TASK TO COMPLETE: Please restate word for word, and with nothing added, the lines that run from the one holding "836x470 pixels." to the end of the entries below.

┄┄┄┄┄┄┄┄┄┄┄┄┄┄┄┄┄┄┄┄

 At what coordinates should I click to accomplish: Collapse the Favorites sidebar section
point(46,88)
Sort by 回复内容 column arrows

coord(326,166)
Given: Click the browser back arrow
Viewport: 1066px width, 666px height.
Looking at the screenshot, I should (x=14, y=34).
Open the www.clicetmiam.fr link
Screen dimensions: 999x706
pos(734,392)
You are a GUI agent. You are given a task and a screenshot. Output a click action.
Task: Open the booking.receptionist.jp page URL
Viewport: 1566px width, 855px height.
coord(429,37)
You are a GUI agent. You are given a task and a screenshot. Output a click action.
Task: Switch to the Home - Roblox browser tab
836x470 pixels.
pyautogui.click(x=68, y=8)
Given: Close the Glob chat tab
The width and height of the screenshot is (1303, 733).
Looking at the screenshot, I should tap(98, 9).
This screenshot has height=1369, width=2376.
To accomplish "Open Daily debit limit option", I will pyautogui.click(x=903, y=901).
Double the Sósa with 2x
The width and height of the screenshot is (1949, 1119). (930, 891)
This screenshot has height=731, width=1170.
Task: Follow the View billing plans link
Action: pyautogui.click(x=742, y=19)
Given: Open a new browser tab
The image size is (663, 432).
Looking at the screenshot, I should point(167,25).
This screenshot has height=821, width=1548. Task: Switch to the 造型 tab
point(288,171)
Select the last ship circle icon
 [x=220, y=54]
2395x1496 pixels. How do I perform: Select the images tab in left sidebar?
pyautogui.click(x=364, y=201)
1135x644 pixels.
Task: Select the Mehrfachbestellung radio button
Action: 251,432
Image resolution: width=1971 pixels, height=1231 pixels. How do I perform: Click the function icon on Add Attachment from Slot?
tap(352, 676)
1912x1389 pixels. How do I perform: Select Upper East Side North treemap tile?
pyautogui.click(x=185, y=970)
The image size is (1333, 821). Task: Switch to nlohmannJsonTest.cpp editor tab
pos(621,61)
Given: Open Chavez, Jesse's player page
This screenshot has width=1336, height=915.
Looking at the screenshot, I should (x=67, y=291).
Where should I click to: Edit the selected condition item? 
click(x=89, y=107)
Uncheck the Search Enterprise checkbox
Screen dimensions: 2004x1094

┄┄┄┄┄┄┄┄┄┄┄┄┄┄┄┄┄┄┄┄

TASK ANSWER:
836x470 pixels.
pyautogui.click(x=68, y=8)
Given: Close the Glob chat tab
The width and height of the screenshot is (1303, 733).
Looking at the screenshot, I should tap(98, 9).
This screenshot has height=1369, width=2376.
To accomplish "Open Daily debit limit option", I will pyautogui.click(x=903, y=901).
Double the Sósa with 2x
The width and height of the screenshot is (1949, 1119). (930, 891)
This screenshot has height=731, width=1170.
Task: Follow the View billing plans link
Action: pyautogui.click(x=742, y=19)
Given: Open a new browser tab
The image size is (663, 432).
Looking at the screenshot, I should point(167,25).
This screenshot has height=821, width=1548. Task: Switch to the 造型 tab
point(288,171)
Select the last ship circle icon
 [x=220, y=54]
2395x1496 pixels. How do I perform: Select the images tab in left sidebar?
pyautogui.click(x=364, y=201)
1135x644 pixels.
Task: Select the Mehrfachbestellung radio button
Action: 251,432
Image resolution: width=1971 pixels, height=1231 pixels. How do I perform: Click the function icon on Add Attachment from Slot?
tap(352, 676)
1912x1389 pixels. How do I perform: Select Upper East Side North treemap tile?
pyautogui.click(x=185, y=970)
The image size is (1333, 821). Task: Switch to nlohmannJsonTest.cpp editor tab
pos(621,61)
Given: Open Chavez, Jesse's player page
This screenshot has width=1336, height=915.
Looking at the screenshot, I should (x=67, y=291).
Where should I click to: Edit the selected condition item? 
click(x=89, y=107)
Uncheck the Search Enterprise checkbox
Screen dimensions: 2004x1094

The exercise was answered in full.